Capsule Profile of the Immigrant Worker

from a Brookings Institution study, published on March 15, 2012, authored by Audrey Singer
Immigrants now 16.4% of labor force.
In 1970, immigrants made up approximately 5% of the population and 5% of the labor force. Their growth in the labor force began to outstrip their population growth by 1990, widening the gap between the two. By 2010, immigrants were 16% of the labor force, but only 13% of the total population.
High share of job growth
In late 1990s, immigrants made up 54% of job growth. In early 2000s, that increased to 67%. In late 2000s, it fell to 42%.
Different educational attainment from native Americans

These figures are heavily skewed be source of immigrant.

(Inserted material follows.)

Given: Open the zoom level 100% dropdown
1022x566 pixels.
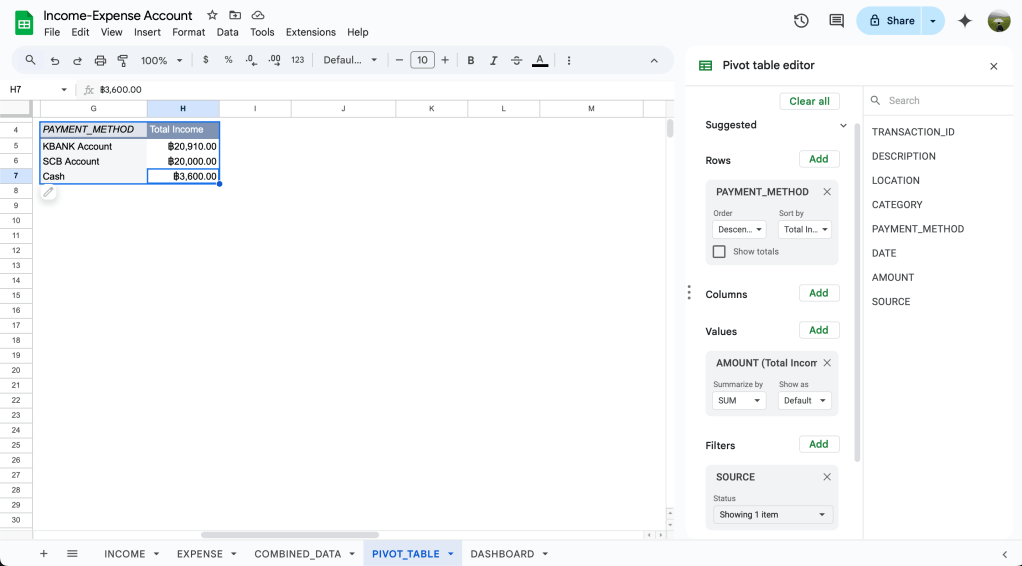Looking at the screenshot, I should pos(162,60).
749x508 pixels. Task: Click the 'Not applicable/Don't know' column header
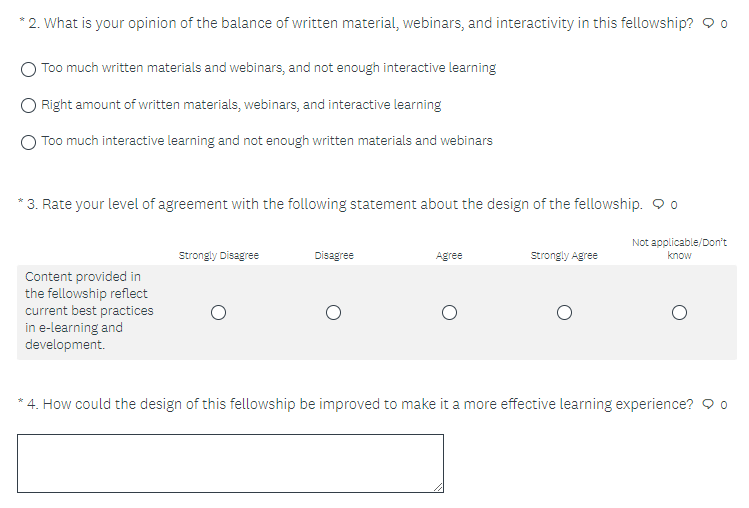pyautogui.click(x=679, y=249)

For instance, Hispanic immigrants are more poorly educated, while Indian immigrants are much better educated than native Americans.
Less than high school education: Immigrants, 29%; native, 7%
BA: Immigrants 19%, native, 21%
PhDs: Immigrants, 1.9%. native, 1.2%
Concentration in certain job sectors
Compared to 15.8% in the workforce, immigrants make up 23% of all workers in IT an high tech. In construction, food services, and agriculture they represent approximately one-fifth of all workers. The highest shares of immigrant workers are found in private households (49% of all workers) and in the accommodation sector (31%).